# Your objective
Up to and including the line with "FES-TE’N SOCI (327, 1542)", restate the material below word for word, beginning with its first line.

# Available data
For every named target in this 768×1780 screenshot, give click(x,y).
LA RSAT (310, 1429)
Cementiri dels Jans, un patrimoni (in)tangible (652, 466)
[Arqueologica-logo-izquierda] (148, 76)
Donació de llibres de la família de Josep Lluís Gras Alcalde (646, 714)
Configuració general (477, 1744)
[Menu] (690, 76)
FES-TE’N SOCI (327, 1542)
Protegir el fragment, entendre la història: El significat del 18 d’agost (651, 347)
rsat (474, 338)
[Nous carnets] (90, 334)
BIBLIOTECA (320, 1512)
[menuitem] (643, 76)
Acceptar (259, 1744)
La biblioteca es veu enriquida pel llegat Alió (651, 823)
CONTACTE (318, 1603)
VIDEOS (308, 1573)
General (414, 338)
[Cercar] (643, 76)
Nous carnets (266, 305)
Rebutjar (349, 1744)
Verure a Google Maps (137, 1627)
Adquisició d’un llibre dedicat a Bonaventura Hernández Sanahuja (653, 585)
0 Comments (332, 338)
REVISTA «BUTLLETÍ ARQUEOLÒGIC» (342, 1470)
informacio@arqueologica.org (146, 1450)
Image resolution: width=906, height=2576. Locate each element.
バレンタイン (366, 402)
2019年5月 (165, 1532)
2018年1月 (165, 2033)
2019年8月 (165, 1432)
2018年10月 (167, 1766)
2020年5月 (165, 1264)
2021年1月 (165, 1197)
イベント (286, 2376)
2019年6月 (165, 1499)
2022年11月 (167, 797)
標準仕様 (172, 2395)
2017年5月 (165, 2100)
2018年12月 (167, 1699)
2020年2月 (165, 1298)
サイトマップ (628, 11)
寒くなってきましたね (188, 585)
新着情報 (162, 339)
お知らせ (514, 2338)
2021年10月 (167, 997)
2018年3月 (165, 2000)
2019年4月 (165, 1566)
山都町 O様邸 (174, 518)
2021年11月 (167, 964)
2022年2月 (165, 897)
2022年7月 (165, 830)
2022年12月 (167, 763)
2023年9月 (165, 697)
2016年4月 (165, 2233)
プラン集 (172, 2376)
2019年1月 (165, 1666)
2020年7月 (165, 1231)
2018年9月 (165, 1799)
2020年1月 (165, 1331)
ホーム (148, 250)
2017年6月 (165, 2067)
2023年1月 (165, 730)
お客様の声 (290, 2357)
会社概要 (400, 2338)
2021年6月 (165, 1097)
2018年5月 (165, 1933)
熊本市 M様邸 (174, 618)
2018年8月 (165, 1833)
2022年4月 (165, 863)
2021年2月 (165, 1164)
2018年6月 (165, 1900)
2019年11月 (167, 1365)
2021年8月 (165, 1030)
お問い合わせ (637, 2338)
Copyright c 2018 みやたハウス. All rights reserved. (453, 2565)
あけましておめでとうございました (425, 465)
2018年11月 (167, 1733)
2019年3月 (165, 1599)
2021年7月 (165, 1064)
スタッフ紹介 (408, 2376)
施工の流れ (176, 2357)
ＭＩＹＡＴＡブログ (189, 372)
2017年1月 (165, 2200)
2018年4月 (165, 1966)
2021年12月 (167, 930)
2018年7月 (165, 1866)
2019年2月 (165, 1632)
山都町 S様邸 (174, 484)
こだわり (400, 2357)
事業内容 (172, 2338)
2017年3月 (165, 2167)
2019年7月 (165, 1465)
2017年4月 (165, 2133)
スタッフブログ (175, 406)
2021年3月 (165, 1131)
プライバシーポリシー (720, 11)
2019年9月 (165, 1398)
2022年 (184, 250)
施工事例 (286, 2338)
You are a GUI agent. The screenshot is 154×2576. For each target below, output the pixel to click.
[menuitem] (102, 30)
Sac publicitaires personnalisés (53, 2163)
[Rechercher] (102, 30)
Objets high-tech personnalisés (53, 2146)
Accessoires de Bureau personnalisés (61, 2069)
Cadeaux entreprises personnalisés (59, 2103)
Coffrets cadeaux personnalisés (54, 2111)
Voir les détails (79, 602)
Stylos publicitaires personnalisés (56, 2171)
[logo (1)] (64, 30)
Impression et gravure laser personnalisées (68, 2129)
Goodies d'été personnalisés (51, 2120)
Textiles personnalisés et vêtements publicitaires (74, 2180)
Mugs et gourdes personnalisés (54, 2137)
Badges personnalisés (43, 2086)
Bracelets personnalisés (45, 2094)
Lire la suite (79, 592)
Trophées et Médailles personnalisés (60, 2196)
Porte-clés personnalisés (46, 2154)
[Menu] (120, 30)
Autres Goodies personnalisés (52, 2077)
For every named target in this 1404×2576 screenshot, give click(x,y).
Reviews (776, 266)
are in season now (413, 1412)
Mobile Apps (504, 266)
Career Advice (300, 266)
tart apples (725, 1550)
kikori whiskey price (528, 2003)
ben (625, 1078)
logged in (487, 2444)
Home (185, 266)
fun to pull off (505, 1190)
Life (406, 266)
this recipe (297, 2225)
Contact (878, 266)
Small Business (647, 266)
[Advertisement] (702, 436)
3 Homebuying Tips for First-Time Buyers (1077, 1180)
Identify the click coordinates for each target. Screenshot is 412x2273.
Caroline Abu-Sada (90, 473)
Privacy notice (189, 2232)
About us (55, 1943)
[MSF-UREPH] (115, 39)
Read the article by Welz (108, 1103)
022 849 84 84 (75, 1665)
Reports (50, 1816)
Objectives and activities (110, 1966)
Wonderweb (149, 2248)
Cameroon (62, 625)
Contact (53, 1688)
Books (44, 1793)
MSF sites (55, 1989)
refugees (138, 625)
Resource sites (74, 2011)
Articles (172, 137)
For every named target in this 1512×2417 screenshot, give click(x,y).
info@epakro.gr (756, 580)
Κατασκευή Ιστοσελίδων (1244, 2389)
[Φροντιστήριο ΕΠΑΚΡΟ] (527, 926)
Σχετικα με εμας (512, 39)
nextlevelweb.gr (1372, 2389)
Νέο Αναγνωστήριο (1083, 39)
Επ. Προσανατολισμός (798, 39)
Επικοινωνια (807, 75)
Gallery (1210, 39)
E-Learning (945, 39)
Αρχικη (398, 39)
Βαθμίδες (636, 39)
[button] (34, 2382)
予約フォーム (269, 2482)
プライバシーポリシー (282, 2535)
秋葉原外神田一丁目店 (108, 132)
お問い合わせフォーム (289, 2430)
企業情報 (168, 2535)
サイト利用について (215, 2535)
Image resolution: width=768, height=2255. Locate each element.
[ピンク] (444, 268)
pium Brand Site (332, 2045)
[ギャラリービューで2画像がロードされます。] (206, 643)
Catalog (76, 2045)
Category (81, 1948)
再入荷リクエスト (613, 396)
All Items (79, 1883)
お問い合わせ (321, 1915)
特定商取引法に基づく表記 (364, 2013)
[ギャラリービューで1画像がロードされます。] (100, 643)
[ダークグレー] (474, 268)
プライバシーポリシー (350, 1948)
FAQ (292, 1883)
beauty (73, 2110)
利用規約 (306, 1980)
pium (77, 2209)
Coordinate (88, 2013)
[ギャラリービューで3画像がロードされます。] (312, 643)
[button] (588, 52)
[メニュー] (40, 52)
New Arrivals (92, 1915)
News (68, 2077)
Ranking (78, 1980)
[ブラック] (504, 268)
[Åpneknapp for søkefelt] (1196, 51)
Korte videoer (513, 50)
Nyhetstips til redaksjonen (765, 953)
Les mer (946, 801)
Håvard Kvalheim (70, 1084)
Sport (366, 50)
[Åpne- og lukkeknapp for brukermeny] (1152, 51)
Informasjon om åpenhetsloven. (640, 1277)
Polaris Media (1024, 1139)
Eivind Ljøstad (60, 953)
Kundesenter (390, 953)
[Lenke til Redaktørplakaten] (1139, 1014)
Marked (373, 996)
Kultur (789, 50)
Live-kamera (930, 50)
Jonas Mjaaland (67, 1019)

# Solved exercise
For every named target in this 768×1780 screenshot, give click(x,y).
LA RSAT (310, 1429)
Cementiri dels Jans, un patrimoni (in)tangible (652, 466)
[Arqueologica-logo-izquierda] (148, 76)
Donació de llibres de la família de Josep Lluís Gras Alcalde (646, 714)
Configuració general (477, 1744)
[Menu] (690, 76)
FES-TE’N SOCI (327, 1542)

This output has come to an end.